An abiding, and betimes perplexing, feature of Scotland's
constitutional debate has been the willingness - even eagerness - of
unionist commentators to make absolute fools of themselves in the name
of defending the ruling elites of the British state. It is an aspect of
the British nationalist mindset that is perhaps even more noteworthy
than the well-documented facility with lies, or the clumsy ease with
which they stumble into obvious fallacies. The proverbial dispassionate
observer would have little alternative but to rate the British
establishment's propagandists an uncommonly dense breed.
We are
obliged to Fraser Nelson for providing us with a telling illustration of this point. Credit where it is due, there is a certain grandeur in the
scale and scope of the stupidity on display in this article.
I
don't mean just the drivel about North Sea revenues being the "bounty of
gold that would be lavished on an independent Scotland". That is little
more than the standard dishonest misrepresentation of the SNP's
position that one might expect to find in any example of a British
journalist sacrificing professional reputation and intellectual rigour
to the exigencies of ideological unionism.
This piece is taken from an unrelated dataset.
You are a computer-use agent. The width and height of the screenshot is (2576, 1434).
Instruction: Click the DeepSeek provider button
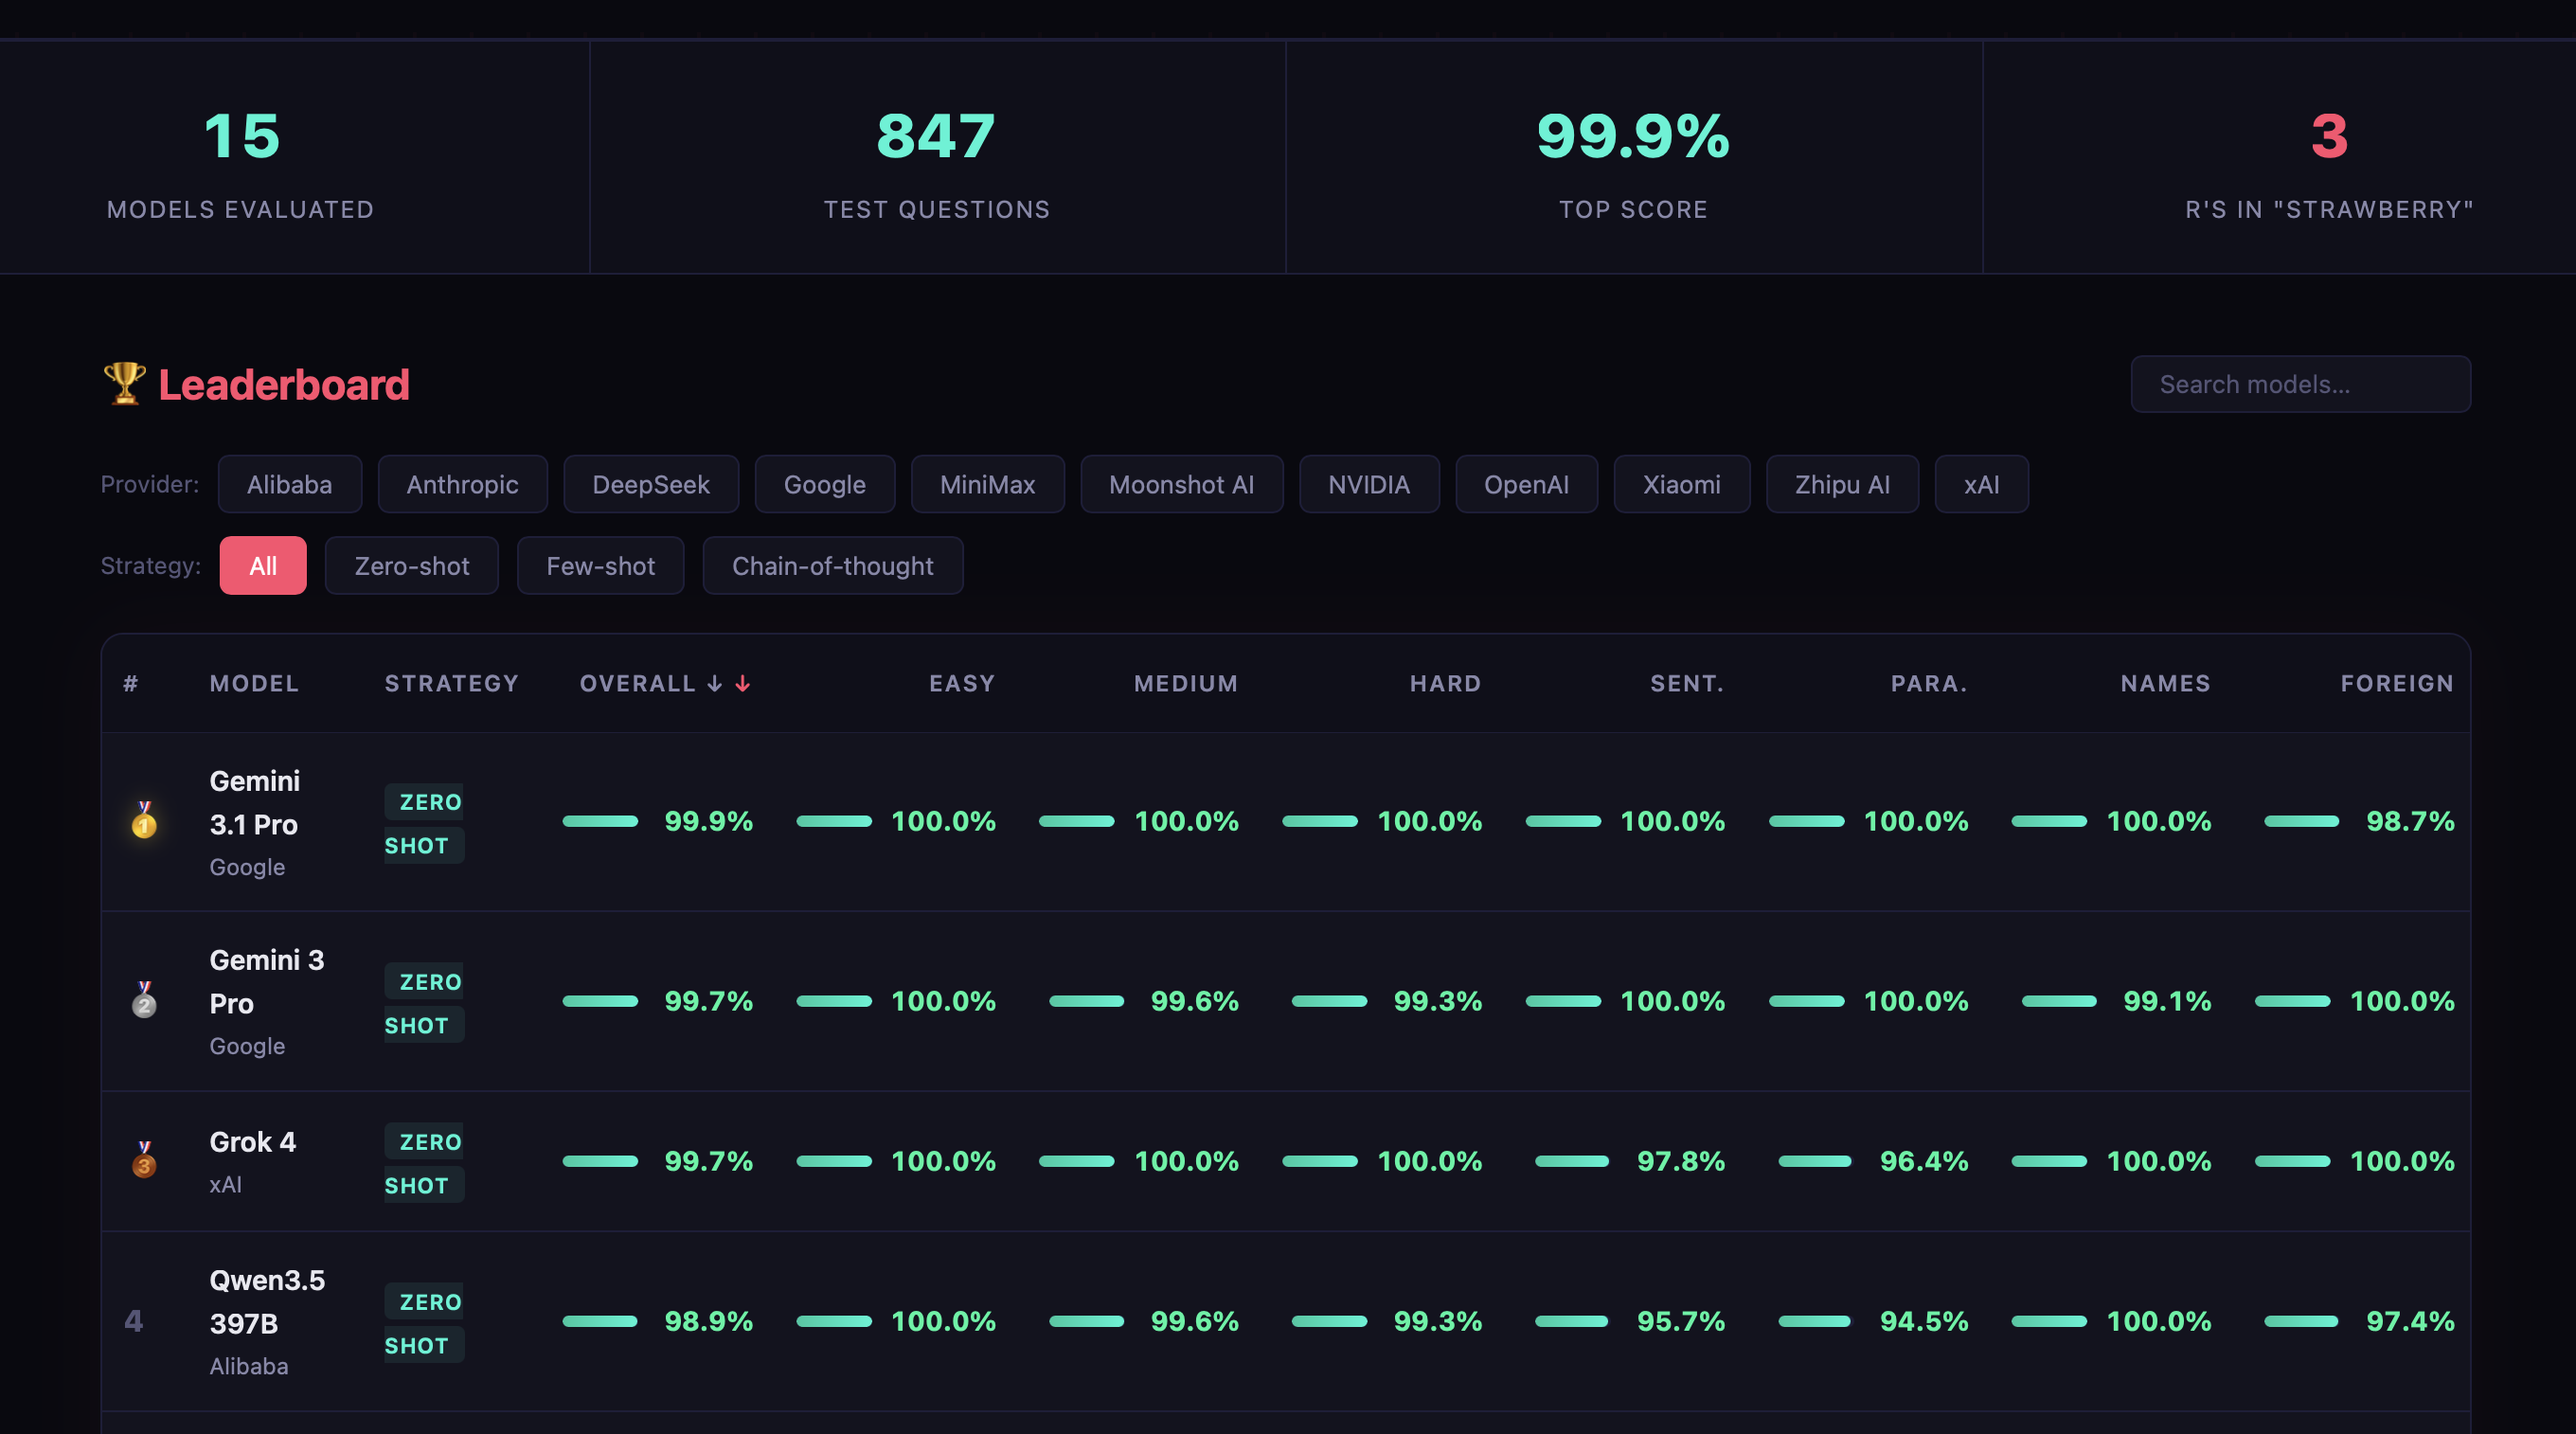pyautogui.click(x=651, y=485)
The pages of the British
press are daily littered with such distortions. This alone is hardly
enough to set Fraser Nelson apart from the rank and file of British
nationalist foolishness.
But we must add to the
foregoing the childishly naive fallacy of believing that the UK
Government's 'rescue' of the oil industry is motivated by some form of
altruism - either towards the industry or, even more unbelievably,
towards Scotland - rather than the expectation of a future quid pro quo.
By Fraser Nelson's account, the oil sector is being propped up by a
benign and beneficent British state out of paternalistic concern for
workers and for the Scottish economy. The way he tells the tale, it has
nothing whatever to do with the fact that oil companies are investing at
record levels in exploration and in new extraction technology in a way
that can only suggest anticipation of a new 'oil boom' on the horizon.
The
patent puerility of this is perfectly in keeping with another
characteristic of unionist argumentation that Fraser Nelson brings into
play and attempts to raise to the level of art - the glaring
contradiction and/or inconsistency. Note how, having gone to some effort
to demonstrate how volatile is the price of oil and, therefore, oil
revenues, he then proceeds to argue as if the current low price is
permanent. Conveniently, the price of oil is simultaneously subject to
massive movements AND fixed at the level which best suits his case. It's
a wonderful world when you get to make it up as you go along!
Which
brings me to the gobbet of folly that makes Mr Nelson's little offering
stand out even in the catalogue of inanity that is hard-line unionist
commentary. It seems that, by some 'idiosyncratic' logic, we are to take
the wild - almost manic - fluctuations in oil revenue forecasts from
the Office for Budget Responsibility (OBR) as proof of the reliability
of those forecasts. The fact that these erratic oscillations may
occasionally have coincided with reality is held to be evidence of the
OBR's impressive perspicacity and Delphic prescience.
In
a final twist to the tail of ordinary sense, the roulette-wheel
randomness of the OBR's guessing game is compared with the fixed point
projection offered by the Scottish Government during the first
referendum campaign. It's as if Alex Salmond got to roll the dice once
and is stuck with the result for all eternity, while the OBR is allowed
to roll the dice as often as it likes, and only count the times it
happens to be right.
It may be that Fraser Nelson is
not an idiot. But he certainly puts on a remarkably convincing act. And
if he isn't an idiot, then he obviously thinks the rest of us are.